Find the string "will" in the records and copy each line where it occurs.

(Data extracted from a collection)
#####

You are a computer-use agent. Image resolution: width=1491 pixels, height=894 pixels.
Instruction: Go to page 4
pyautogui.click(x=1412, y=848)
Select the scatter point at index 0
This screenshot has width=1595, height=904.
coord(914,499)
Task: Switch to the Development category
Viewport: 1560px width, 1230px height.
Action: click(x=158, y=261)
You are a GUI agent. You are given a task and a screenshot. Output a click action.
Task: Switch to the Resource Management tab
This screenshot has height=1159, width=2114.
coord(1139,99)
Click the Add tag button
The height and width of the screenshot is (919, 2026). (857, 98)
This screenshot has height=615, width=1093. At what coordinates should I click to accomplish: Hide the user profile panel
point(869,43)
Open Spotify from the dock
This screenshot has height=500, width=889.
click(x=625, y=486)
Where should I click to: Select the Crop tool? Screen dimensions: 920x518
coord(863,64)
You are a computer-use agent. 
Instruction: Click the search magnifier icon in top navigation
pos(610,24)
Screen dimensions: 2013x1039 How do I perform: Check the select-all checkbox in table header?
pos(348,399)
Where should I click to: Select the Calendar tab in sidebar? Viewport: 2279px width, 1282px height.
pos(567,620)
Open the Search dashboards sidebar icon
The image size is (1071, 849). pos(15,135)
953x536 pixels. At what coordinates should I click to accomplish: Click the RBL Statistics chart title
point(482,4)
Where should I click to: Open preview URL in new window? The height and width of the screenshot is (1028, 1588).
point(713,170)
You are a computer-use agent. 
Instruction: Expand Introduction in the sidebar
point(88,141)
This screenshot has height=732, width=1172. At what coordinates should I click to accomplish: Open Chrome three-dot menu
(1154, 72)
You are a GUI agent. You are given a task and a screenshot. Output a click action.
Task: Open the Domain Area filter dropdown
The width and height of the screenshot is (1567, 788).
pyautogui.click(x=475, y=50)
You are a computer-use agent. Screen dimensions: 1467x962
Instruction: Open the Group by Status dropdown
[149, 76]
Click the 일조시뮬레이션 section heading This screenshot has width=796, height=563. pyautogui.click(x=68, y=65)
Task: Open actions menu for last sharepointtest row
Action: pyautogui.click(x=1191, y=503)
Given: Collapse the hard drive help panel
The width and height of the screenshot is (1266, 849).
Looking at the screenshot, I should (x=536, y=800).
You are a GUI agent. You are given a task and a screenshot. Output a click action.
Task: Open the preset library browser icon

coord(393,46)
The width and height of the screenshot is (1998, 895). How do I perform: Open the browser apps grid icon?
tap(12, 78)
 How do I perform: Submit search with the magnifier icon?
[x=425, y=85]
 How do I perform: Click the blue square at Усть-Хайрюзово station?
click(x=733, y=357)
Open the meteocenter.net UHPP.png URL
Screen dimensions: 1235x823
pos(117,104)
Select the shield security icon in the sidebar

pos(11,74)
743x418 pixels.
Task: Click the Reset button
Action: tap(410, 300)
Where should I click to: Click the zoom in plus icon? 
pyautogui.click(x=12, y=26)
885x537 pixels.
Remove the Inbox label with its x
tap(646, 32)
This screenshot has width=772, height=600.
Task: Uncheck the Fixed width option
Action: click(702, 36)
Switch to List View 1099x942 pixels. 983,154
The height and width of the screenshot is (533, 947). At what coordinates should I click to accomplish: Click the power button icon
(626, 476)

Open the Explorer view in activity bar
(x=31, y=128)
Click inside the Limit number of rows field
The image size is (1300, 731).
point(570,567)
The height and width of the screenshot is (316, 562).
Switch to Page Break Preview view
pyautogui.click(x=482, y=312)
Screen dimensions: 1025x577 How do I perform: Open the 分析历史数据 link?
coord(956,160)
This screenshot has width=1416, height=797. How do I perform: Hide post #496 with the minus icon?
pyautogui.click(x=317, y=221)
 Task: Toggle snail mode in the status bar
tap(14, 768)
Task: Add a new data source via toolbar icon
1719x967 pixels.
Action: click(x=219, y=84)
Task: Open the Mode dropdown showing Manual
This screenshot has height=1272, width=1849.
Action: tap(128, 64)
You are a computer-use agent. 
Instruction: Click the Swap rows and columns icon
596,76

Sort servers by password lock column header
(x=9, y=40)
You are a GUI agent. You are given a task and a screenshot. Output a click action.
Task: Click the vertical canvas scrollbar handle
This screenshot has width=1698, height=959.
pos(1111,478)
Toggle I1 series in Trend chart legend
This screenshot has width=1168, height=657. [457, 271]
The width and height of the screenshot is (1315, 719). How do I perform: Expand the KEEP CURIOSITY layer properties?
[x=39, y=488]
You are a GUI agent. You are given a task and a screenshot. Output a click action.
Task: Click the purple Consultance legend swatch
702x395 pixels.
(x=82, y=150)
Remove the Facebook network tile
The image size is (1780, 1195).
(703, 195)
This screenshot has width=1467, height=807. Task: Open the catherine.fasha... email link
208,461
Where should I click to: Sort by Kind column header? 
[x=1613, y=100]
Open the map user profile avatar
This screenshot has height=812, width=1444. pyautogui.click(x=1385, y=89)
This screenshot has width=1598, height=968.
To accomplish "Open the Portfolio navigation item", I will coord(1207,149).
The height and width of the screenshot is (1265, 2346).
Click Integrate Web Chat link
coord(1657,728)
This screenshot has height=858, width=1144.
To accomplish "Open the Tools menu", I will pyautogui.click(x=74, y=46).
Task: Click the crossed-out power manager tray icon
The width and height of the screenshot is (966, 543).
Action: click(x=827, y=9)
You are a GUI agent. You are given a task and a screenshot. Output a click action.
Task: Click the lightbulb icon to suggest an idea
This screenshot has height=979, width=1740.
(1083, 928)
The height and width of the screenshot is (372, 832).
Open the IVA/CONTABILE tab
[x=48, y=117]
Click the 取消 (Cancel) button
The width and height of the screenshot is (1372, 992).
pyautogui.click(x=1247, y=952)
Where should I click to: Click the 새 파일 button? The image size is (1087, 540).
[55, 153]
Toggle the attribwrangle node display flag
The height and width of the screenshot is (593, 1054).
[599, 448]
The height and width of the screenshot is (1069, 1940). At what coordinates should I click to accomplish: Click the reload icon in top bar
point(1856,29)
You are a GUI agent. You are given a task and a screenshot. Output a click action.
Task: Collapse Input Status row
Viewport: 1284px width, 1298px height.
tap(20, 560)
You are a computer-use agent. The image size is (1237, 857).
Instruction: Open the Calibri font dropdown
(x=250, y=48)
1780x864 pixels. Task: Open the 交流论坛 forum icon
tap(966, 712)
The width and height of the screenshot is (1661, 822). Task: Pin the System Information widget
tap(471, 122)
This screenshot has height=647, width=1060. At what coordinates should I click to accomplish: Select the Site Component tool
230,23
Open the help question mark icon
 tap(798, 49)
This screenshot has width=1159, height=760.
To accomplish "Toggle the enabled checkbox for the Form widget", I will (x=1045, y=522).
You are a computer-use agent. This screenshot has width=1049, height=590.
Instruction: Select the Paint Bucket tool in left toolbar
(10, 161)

#####

_Exercise solution:_
To accomplish "Open the Portfolio navigation item", I will coord(1207,149).
To accomplish "Open the Tools menu", I will pyautogui.click(x=74, y=46).
To accomplish "Toggle the enabled checkbox for the Form widget", I will (x=1045, y=522).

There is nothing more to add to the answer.